The penalty sounds modest enough – 2 percent.  But unless you are really good at doing business or really bad at taking care of patients, that 2 percent could be anywhere from 20 to 50 percent of your margin.  If you are really good at taking care of patients and mediocre in the business area, this modest 2% could devastate you.

The Medicare Guidance, which can be found here, reads:

In calendar year 2007 and each subsequent year, if a home health agency does not submit required quality data, their payment rates for the year are reduced by 2 percentage points.

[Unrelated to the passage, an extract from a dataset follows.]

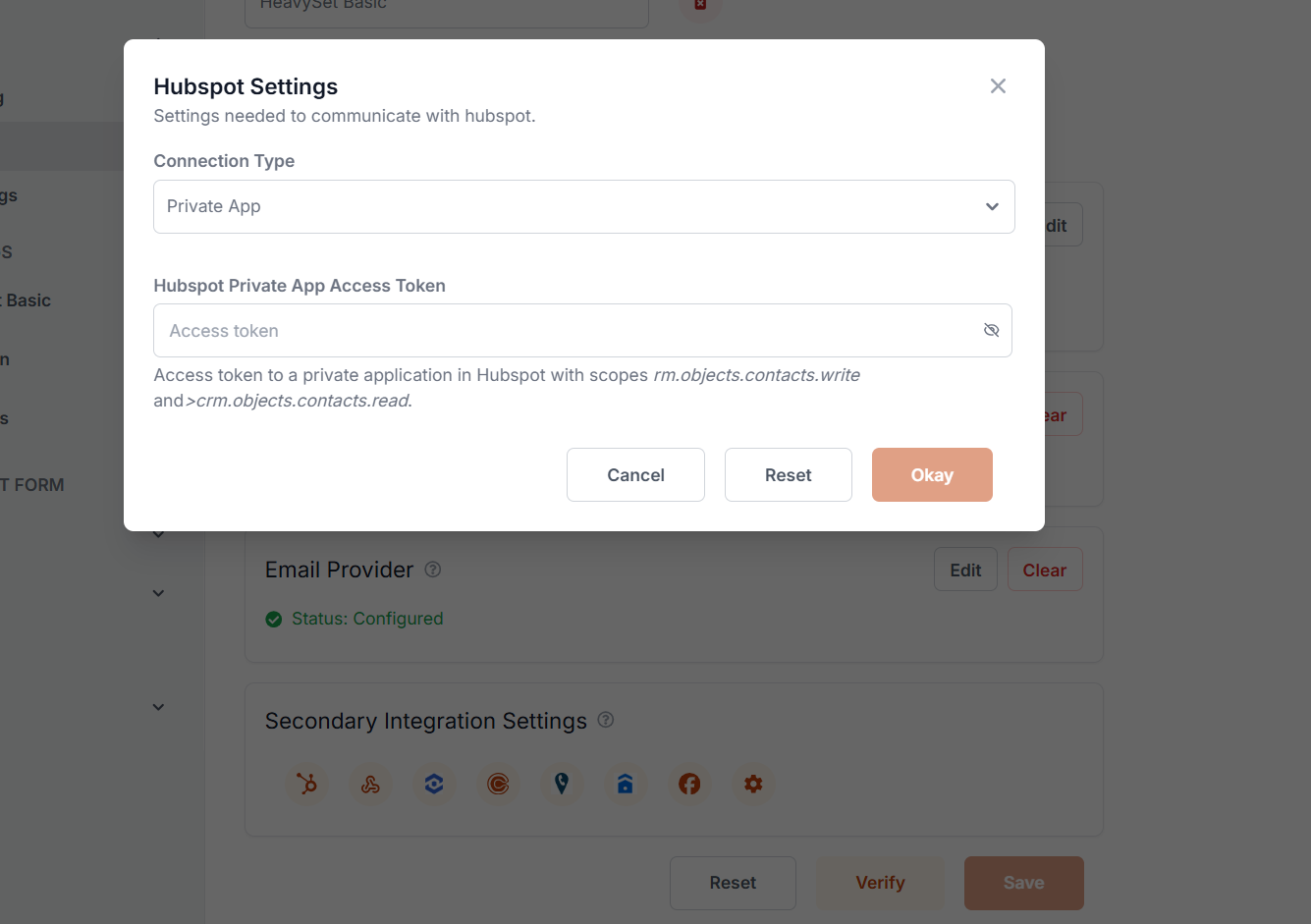Viewport: 1311px width, 924px height.
Task: Open Secondary Integration Settings help tooltip
Action: 606,720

Notice the reference to the year 2007?  The actual reg has been in effect even longer than that and only a couple of agencies here and there were penalized.  The Office of the Inspector General took notice of that earlier in the year and penalties are on the way.  The  Medicare Administrative Contractors (MAC’s – formerly FI’s also known as Palmetto, Pinnacle, etc.) have received these instructions straight from CMS:

Each fall, Medicare contractors with home health workloads will receive a technical direction letter (TDL) which provides a list of HHAs that have not submitted the required OASIS and/or HHCAHPS data during the established timeframes. These Medicare contractors shall review their paid claims history for claims which have:

  • a provider on the (naughty) list
  • Dates of service from July of the previous year
  • Beneficiaries over 18

Here’s the part that is really good:

If the contractor finds any such claims, the contractor shall notify the HHAs that they have been identified as not being in compliance with the requirement of submitting quality data and are scheduled to have Medicare payments to their agency reduced by 2%.

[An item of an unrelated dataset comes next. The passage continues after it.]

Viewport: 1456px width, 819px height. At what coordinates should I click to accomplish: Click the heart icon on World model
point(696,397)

I have yet to see where a threshold for compliance has been set.  It does not say if the majority of data was submitted or if 90 percent of the data was received.

It also doesn’t say how they are going to identify the providers.  Will they look for gaps longer than 3o days between submissions?

My experience is not reassuring.  Agencies have received deficiency notices for late submissions but there have a number of times over the past few years when no data was submitted.  Nothing has been received when no data was submitted.

In one agency, a young lady had indeed submitted the data and placed the validation reports in a binder just as she was told.  Her instructions should have included reading the reports.  Every single assessment had been rejected for a period of six months.

Several times in several different agencies, the person responsible for data submission left employment.  When they did, nobody picked up the relatively insignificant task of transmitting data.

If I were an administrator or a Director, you can prevent disaster by:

  • Requiring OASIS data to be submitted every two weeks.  It is not unheard of that uploading data is difficult and time consuming
  • Require written confirmation that the task was done.
  • If you use outlook, put a recurring reminder with an email that goes out two days before data is to be uploaded.  That way, if you forget about all this a year from now and the person uploading the data leaves, you will get a bounced email
  • Actually look at validation reports and ensure they are being addressed.
  • A system of verifying with your HHCAHPS vendor that submission of data has occurred according to your contract.

If you are a field nurse or someone else who doesn’t deal with OASIS transmission, don’t hesitate to bring a copy of this to the people who do to remind them of the importance of it.  If they are offended, walk it off as my son’s coaches used to say.  I can pretty much guarantee that you will not get a raise next year if your agency takes a 2 percent hit.